Oh, and obviously if you see all their Snares/Junebugs/Fetal AIs/Influence, then you can disregard this.
Remember that, even if you’ve still seen all of the Fetal AIs, Personal Evolution is still a threat. Never steal an agenda without at least 1 card in hand, unless that agenda would win you the game. This is important to remember! If you’d win with the agenda you steal from Personal Evolution, then you win before the damage is inflicted. Keep in mind this doesn’t work the same way with Fetal AI, whose 2 Net Damage is inflicted BEFORE you can steal the card.
Seriously. Jinteki never lets you do anything without taking Net Damage.
Running on HQ/R&D
Pretty much the same rules as above apply. What you have to be very careful with here (particularly against Personal Evolution) is grabbing multiple cards. You need to be able to cumulatively match the above requirements for each card accessed. The threat of 2 Fetal AIs or 1 Fetal AI and 1 Snare does exist and is not pleasant.
The Corp’s Turn
Two methods of inflicting net damage on the Corp’s turn exist at the moment:
Neural EMP (2 Cost, 1 Net Damage if you ran last turn, 2 Influence)Jinteki: Personal Evolution (No Cost, 1 Damage if an Agenda is scored, Jinteki only)
Yeah. Let this be a reminder. Don’t end your turn with 0 cards. Personal Evolution, in most circumstances, is only going to tag you once. Neural EMP on the other hand… bleh.
Uhhhhh… Yeah. This is a card. I think I haven’t seen it since the first game I played
Ignoring Everything I Said Above
With all that out of the way, keep in mind that it is perfectly fine to ignore everything I said above.
I certainly do it all the time.
This blog entry was all about playing it safe versus Net Damage. Playing it safe is not always the best way to win as Runner. There is also the matter of playing against the metagame.
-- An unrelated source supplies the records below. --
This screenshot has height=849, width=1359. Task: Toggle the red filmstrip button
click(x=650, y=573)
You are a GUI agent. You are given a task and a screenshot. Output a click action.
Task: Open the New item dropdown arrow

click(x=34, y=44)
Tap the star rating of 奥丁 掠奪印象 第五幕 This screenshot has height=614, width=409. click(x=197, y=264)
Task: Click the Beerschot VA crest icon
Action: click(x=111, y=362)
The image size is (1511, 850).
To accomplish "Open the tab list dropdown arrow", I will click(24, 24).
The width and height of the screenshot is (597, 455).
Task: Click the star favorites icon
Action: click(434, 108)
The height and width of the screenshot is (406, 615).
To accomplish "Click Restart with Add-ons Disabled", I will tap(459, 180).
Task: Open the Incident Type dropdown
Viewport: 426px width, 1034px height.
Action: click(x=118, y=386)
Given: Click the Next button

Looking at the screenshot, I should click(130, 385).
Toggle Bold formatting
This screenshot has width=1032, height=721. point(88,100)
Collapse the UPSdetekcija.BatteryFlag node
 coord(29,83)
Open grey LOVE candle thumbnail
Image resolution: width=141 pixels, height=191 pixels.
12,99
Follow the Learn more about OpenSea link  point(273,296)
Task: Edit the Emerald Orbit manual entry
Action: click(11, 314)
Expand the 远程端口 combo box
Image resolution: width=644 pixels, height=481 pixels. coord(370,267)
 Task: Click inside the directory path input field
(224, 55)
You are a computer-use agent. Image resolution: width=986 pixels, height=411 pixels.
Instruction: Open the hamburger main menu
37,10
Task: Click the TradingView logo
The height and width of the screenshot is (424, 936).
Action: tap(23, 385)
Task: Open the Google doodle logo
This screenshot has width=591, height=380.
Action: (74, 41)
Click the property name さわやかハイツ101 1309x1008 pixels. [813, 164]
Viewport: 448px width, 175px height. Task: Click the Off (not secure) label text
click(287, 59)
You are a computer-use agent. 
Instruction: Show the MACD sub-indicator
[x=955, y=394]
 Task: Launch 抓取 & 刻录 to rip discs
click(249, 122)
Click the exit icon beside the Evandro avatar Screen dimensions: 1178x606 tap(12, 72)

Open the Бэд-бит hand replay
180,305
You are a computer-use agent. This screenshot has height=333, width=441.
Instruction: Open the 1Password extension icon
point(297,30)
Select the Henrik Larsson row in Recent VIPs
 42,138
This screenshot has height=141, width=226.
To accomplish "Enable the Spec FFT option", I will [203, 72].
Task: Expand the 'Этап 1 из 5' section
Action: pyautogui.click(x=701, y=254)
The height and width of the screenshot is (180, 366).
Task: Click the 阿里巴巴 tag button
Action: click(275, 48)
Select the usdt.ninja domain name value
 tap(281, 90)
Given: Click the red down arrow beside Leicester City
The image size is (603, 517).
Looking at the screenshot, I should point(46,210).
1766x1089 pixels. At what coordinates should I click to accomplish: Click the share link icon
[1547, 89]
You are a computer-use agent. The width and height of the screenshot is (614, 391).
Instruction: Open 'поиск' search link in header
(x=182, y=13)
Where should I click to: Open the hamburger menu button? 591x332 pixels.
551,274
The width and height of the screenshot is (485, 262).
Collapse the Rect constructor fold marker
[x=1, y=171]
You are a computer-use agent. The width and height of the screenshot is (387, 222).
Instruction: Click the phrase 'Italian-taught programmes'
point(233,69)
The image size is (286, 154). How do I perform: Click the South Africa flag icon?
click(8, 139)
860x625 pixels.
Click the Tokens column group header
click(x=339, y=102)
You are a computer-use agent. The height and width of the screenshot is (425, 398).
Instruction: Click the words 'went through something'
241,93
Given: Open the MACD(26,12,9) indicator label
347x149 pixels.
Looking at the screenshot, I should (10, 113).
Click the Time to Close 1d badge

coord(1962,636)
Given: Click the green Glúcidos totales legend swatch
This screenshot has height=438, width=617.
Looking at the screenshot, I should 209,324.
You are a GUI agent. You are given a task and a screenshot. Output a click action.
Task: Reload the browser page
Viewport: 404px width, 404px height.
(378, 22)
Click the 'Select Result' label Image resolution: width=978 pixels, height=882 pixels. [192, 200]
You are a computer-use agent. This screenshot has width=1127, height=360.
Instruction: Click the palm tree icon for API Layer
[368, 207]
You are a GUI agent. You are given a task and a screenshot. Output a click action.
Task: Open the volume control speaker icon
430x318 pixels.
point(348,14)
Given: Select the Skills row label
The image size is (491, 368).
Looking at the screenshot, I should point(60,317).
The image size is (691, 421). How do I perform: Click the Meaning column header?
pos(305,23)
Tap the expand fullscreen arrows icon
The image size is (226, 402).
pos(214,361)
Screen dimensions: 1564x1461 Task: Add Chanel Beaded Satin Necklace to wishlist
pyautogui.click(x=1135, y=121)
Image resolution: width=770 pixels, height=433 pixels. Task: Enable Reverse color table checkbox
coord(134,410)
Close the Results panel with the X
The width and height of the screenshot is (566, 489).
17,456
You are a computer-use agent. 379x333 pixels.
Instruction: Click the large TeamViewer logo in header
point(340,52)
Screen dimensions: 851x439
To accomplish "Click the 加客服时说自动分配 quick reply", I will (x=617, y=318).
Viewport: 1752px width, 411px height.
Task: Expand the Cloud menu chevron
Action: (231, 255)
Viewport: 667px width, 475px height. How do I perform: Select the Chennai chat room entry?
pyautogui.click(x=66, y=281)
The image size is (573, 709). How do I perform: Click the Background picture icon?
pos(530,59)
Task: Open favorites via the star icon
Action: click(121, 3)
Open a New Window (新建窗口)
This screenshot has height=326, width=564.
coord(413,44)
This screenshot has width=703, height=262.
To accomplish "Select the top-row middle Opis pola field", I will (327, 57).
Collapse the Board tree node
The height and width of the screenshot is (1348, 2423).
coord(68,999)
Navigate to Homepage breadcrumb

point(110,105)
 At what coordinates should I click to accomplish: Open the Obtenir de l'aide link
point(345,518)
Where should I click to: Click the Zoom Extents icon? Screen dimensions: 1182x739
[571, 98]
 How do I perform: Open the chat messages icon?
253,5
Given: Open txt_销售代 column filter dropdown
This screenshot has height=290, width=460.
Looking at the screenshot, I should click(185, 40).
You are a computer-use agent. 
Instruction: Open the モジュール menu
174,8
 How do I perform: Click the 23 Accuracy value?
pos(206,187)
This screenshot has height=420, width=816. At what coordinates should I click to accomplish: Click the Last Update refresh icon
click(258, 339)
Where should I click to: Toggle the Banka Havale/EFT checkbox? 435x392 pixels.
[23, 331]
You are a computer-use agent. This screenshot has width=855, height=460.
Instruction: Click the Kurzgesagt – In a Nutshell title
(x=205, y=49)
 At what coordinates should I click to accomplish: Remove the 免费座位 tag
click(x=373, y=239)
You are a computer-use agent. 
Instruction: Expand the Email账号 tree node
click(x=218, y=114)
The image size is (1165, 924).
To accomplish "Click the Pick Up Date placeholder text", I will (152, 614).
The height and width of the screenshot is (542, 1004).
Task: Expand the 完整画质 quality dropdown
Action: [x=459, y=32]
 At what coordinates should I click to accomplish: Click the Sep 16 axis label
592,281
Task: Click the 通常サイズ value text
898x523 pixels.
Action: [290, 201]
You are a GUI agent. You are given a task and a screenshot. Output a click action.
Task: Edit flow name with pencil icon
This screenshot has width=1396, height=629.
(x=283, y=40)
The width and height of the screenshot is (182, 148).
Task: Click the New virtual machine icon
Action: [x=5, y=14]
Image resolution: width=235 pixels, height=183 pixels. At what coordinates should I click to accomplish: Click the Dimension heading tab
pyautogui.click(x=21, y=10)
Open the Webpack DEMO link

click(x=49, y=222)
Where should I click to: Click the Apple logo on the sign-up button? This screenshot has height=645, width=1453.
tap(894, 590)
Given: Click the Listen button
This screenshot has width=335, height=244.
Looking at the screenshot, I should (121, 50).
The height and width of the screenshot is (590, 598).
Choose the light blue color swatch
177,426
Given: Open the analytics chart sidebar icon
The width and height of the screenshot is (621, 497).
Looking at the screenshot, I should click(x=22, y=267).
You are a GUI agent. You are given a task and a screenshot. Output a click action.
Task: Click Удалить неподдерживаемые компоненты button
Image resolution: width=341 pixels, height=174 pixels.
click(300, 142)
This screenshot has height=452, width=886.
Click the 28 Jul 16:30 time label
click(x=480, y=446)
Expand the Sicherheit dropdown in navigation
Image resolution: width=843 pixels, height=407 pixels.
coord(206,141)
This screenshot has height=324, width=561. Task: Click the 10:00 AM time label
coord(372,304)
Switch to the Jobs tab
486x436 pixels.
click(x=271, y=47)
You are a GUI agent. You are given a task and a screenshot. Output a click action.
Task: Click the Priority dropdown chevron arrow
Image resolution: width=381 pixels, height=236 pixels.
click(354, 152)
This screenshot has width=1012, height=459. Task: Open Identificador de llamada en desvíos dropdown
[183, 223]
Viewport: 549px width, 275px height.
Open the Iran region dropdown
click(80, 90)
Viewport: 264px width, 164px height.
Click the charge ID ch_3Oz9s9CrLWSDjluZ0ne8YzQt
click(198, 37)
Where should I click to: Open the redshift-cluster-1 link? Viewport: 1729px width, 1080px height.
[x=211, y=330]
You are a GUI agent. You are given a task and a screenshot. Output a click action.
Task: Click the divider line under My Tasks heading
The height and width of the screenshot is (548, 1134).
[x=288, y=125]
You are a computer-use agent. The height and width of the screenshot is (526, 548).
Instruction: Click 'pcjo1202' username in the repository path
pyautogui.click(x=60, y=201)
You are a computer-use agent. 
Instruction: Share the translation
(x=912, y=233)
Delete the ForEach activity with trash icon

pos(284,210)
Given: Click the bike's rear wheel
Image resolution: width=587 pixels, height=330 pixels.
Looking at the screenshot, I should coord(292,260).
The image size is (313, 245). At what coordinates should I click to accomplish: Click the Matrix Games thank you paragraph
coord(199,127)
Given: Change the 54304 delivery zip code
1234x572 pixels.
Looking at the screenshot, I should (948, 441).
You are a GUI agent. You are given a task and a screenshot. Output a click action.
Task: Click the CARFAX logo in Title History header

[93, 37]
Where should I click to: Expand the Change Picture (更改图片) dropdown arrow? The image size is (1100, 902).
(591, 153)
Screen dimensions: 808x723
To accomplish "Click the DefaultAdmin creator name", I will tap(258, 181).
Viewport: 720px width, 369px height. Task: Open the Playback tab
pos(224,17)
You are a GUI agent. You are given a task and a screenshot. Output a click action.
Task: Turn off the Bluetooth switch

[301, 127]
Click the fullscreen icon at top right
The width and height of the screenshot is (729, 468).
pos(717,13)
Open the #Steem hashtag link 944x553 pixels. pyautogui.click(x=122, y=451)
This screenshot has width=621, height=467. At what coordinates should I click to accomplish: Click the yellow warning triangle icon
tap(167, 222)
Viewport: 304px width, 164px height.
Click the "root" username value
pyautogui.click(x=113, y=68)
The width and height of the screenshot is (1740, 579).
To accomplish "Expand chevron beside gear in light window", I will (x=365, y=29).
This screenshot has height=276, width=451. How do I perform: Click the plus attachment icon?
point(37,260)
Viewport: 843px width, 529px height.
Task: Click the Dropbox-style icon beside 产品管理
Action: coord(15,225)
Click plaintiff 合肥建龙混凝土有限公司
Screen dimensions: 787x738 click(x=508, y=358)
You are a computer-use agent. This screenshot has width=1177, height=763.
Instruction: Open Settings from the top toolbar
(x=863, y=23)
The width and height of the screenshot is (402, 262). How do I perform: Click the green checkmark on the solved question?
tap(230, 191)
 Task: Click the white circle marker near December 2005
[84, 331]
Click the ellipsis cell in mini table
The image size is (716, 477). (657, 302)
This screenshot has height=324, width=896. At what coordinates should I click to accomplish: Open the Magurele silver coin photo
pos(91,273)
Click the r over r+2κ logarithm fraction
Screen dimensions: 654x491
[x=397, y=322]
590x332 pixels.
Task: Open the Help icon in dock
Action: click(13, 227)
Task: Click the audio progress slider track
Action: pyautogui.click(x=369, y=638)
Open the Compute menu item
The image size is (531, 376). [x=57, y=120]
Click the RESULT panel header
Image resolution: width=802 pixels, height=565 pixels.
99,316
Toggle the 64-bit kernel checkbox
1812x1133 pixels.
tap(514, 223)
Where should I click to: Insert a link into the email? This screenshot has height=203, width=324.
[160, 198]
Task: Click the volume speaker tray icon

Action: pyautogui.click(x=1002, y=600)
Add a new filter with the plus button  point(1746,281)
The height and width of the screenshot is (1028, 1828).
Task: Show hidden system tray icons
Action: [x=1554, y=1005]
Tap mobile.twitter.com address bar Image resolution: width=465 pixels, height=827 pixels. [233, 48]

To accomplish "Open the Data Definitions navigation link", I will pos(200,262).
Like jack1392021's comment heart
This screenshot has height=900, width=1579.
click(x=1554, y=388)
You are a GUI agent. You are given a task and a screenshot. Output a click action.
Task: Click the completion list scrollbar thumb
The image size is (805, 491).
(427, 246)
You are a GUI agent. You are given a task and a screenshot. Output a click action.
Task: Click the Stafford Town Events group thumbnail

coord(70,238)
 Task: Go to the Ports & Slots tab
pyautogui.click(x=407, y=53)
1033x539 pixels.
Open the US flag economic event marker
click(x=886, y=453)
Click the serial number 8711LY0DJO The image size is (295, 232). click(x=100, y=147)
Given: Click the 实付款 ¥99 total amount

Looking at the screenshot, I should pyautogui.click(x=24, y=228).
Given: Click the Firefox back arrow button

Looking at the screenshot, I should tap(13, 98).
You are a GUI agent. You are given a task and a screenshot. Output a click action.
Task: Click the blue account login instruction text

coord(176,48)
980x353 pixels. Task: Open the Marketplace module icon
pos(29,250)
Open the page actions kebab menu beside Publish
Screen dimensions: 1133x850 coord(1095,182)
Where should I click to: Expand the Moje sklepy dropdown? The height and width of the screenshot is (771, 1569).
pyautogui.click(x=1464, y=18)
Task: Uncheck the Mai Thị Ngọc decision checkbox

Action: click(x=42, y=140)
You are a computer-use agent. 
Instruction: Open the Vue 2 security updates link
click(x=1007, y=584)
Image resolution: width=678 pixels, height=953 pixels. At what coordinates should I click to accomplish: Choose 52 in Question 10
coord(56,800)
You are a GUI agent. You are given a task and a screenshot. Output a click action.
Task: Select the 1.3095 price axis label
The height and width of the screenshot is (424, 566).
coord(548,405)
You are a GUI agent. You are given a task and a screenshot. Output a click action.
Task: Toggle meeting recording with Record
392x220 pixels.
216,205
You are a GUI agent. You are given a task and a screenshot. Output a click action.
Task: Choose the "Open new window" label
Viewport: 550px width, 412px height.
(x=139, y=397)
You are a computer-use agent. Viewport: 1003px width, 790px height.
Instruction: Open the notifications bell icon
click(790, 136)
For example, I have relatively little fear of ending my turn low on cards because I haven’t seen a Neural EMP since I played with the starter decks. Outside of Jinteki, I have rarely seen a Neural Katana.
There are times where this has gotten me flatlined, but there are plenty of times where my reckless disregard for possible bluffs has paid off.
And that’s the choice you have to make.
So, arm yourself with the knowledge of when you’re at risk against Net Damage. It is important to be able to know. What you do with that knowledge, however, is your choice.
No. Net Shield wasn’t worth discussion.